Personal information
- Full name: Artem Denysovych Filimonov
- Date of birth: 21 February 1994 (age 31)
- Place of birth: Rivne, Ukraine
- Height: 1.80 m (5 ft 11 in)
- Position(s): Midfielder

Team information
- Current team: Pirin Blagoevgrad (assistant manager)

Youth career
- 2006–2010: Dnipro Dnipropetrovsk
- 2010–2011: Metalist Kharkiv

Senior career*
- Years: Team / Apps / (Gls)
- 2011–2013: Dnipro Dnipropetrovsk / 0 / (0)
- 2013–2016: Chornomorets Odesa / 45 / (1)
- 2017: Karpaty Lviv / 8 / (0)
- 2017: → Pafos (loan) / 0 / (0)
- 2018: Gomel / 9 / (0)
- 2018: Ventspils / 4 / (0)
- 2019: Olimpia Grudziądz / 0 / (0)
- Total:  / 66 / (1)

International career
- 2010: Ukraine U16 / 8 / (1)
- 2009–2010: Ukraine U17 / 10 / (0)
- 2012: Ukraine U18 / 5 / (0)
- 2013: Ukraine U19 / 1 / (0)
- 2014: Ukraine U20 / 1 / (0)
- 2014–2015: Ukraine U21 / 10 / (0)

Managerial career
- 2021–2022: Kryvbas Kryvyi Rih (assistant)
- 2023–2024: Fratria (assistant)
- 2024–: Pirin Blagoevgrad (assistant)

= Artem Filimonov =

Ukrainian footballer (born 1994)

Artem Filimonov (Артем Денисович Філімонов; born 21 February 1994) is a Ukrainian former professional football midfielder, who is now manager, working as assistant manager for Pirin Blagoevgrad.
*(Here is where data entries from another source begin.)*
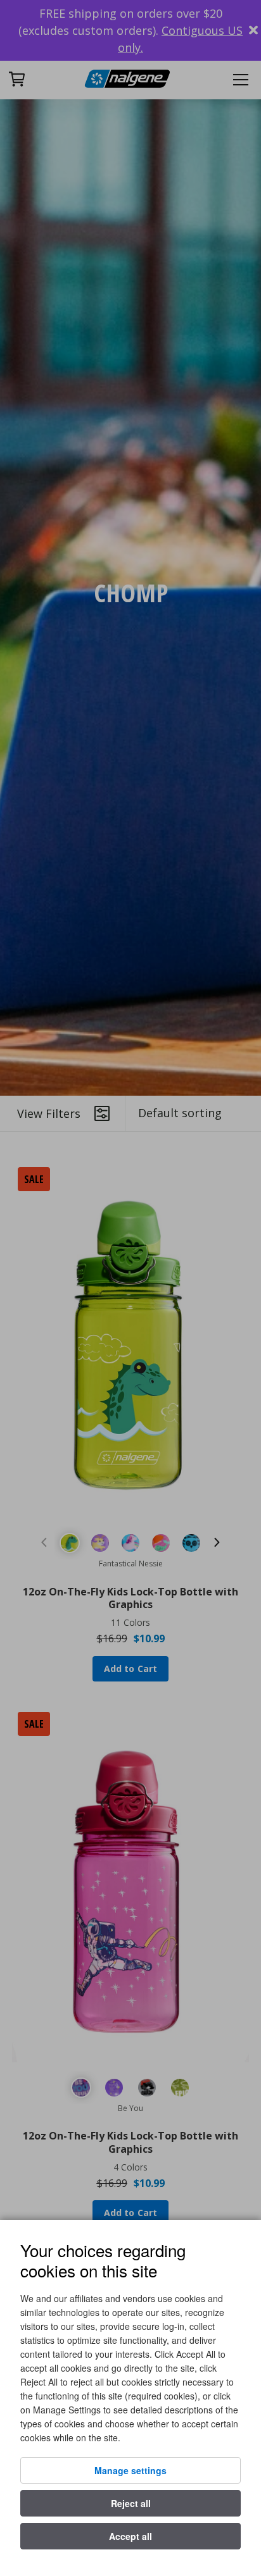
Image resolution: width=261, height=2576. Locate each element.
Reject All (131, 2503)
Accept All (130, 2536)
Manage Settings (130, 2470)
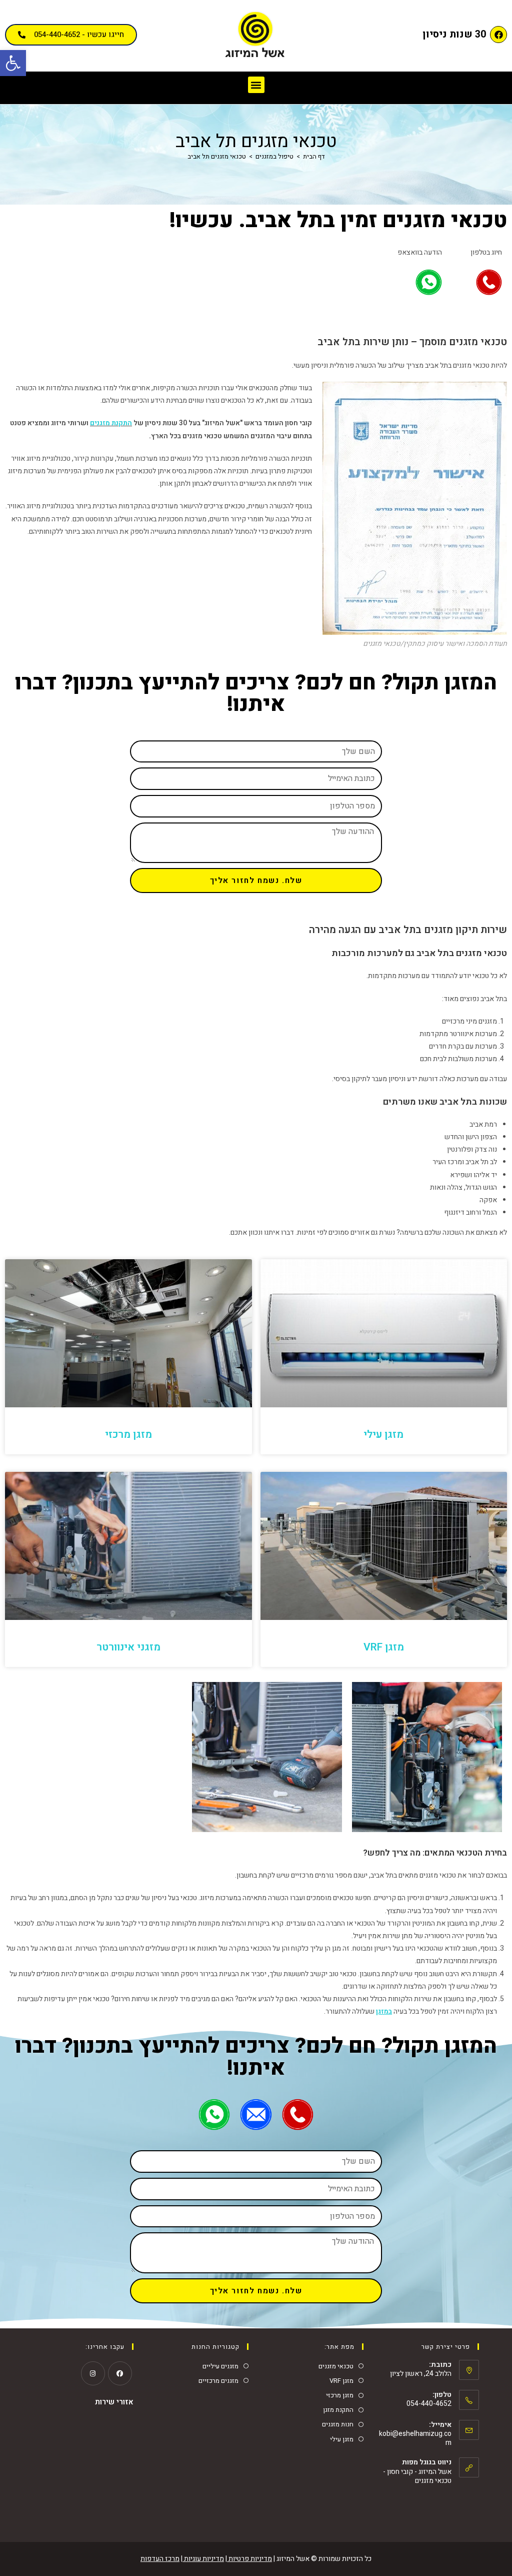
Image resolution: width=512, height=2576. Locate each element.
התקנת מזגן (338, 2409)
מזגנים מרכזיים (218, 2380)
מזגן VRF (384, 1647)
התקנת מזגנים (111, 423)
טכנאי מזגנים (336, 2366)
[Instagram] (93, 2373)
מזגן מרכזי (128, 1434)
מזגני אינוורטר (128, 1647)
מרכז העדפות (160, 2558)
He is a son of Ukrainian footballer Denys Filimonov.

==Career==
Filimonov is product of youth team system of FC Dnipro. Made his debut for FC Chornomorets in the game against FC Illichivets Mariupol on 27 February 2015 in the Ukrainian Premier League.

On 21 June 2019, Filimonov joined Polish club Olimpia Grudziądz. However, already on 19 August 2019, the club announced that he had left the club again by mutual agreement.

In 2023 he become assistant manager of Fratria. On 5 February 2024, together with Babych, he moved to Bulgarian First League club Pirin Blagoevgrad.